2012 Summer Olympic Games
Once every four years, the best athletes from all over the world get together at a chosen location to showcase their remarkable physical abilities, and remind the rest of us how we seriously need to consider joining a gym. For the latest session of these convergences, an estimated 10,500 sportspersons have come together in London this year, participating in 302 events in 26 sports. Prepare for round-the-clock coverage as the Games of the XXX Olympiad commence, and London attempts to “inspire a generation”, as per the Games official motto.
Many logos – Olympic or otherwise – receive criticism, but few cause a furore quite like the one triggered by the 2012 London Olympics emblem. The jagged 2012 design that reportedly cost £400,000 – yes, that’s four hundred thousand pounds! – was unveiled in 2007 to an avalanche of criticism. A representation of the number 2012 with the Olympic Rings drawn within the zero, the logo comes in shades of orange, green, pink, and blue, and “aimed at reaching young people”. Instead, it ended up receiving attention for all the wrong reasons; it was derided for resembling a distorted Swastika, appearing to spell out “Zion”, and for being just plain hideous. Others still feel that the design is modern and edgy, and that the £400,000 – yes, four hundred thousand pounds…really! – was money well spent.
One of the more unusual ideas for a mascot, London 2012 has chosen to embrace two drops of steel as its official mascots. Wenlock – named after the town of Much Wenlock, which held the forerunner to the current Olympic Games – and Mandeville – named after Stoke Mandeville, a village which held the forerunner to the Paralympics – are created from droplets of British steel used to build the Olympic stadium. The one-eyed creatures that have cameras for eyes supposedly “reflect the personalities and appearances of the people they meet”, and Wenlock wears five friendship bracelets on his wrist, one for each colour of the Olympic rings. As for their unusual appearance, what can display the Olympic spirit better than a pair of mutant Teletubbies? They’re a hit with children, and both locals and visitors seem to have warmed up to them after giving them a less than enthusiastic initial reception.

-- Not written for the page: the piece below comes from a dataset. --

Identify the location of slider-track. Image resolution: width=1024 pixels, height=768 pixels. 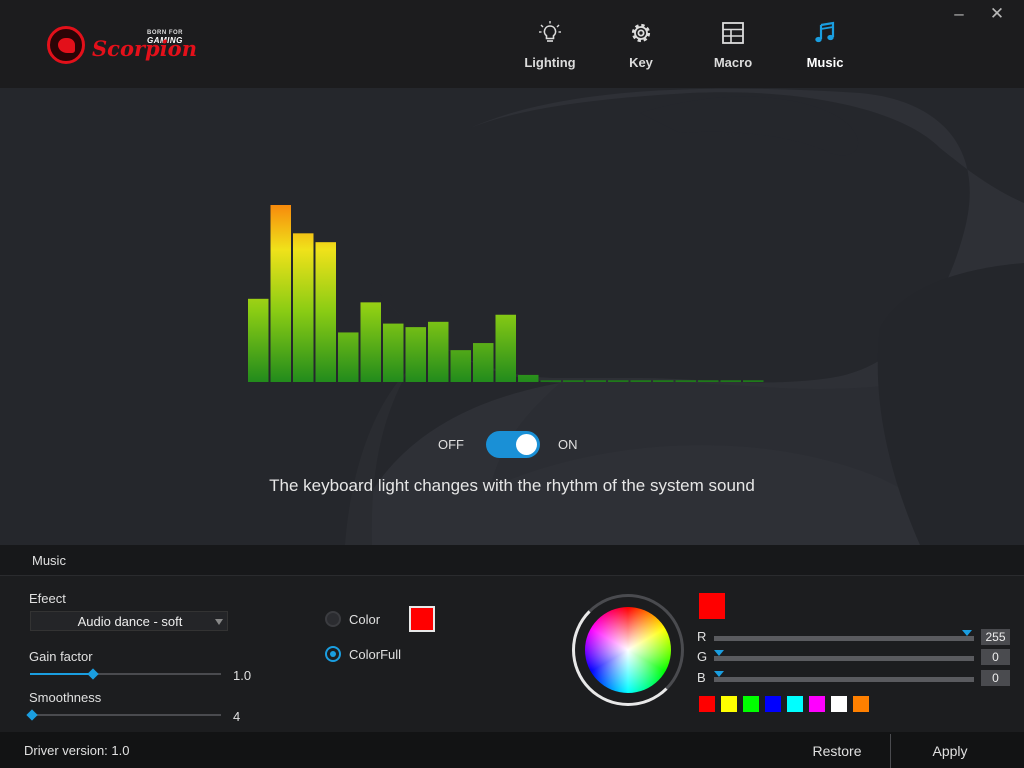
(126, 715).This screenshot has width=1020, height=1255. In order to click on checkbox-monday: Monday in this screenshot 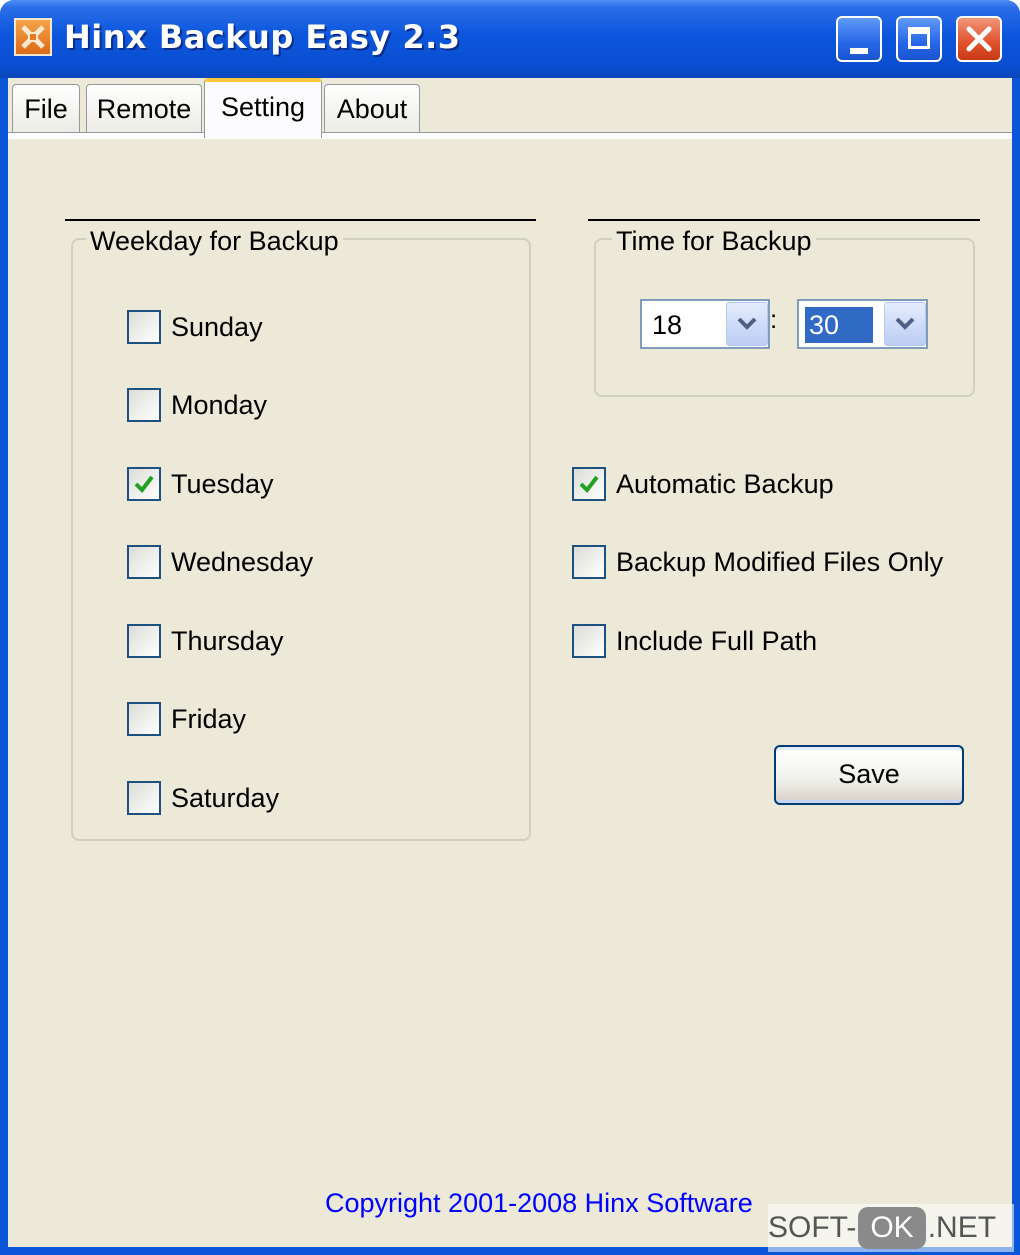, I will do `click(197, 405)`.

Fans of British music have plenty of reasons to get excited. The region that has given the world some of the best musicians of all time now gets to showcase its musical talent by tying up music with the Games in various ways. The most prominent tune that will emerge in the coming weeks comes from alternative rock band Muse, who have composed the official song of the Olympics. Sure, the Olympics aren’t the first – or second or third or fifteenth – thing you would think of when you hear Muse, but wait till you listen to their new song ‘Survival’… and then hear snippets of it about a gazillion times again in the next two weeks. A rock anthem armed with a rousing intro and suitably cheesy lyrics, ‘Survival’ will be broadcast at the events and sessions as well as during Olympic reporting and other coverage. Also keep an ear out for alt rock band Elbow’s ‘First Steps’, which was written for the BBC coverage of the Olympics. But that’s not all! Expect some live music to accompany the Games. Sir Paul McCartney is slated to perform at ‘The Isles of Wonder’ opening ceremony as well as the ‘A Symphony of British Music’ closing ceremony, which will also feature performances by Take That and The Who. Additionally, the likes of New Order and Blur are expected to appear at a closing ceremony concert at Hyde Park.
So watch the sports, enjoy the festivities, and keep hoping that this will be the year we end our medal drought! May the force be with us!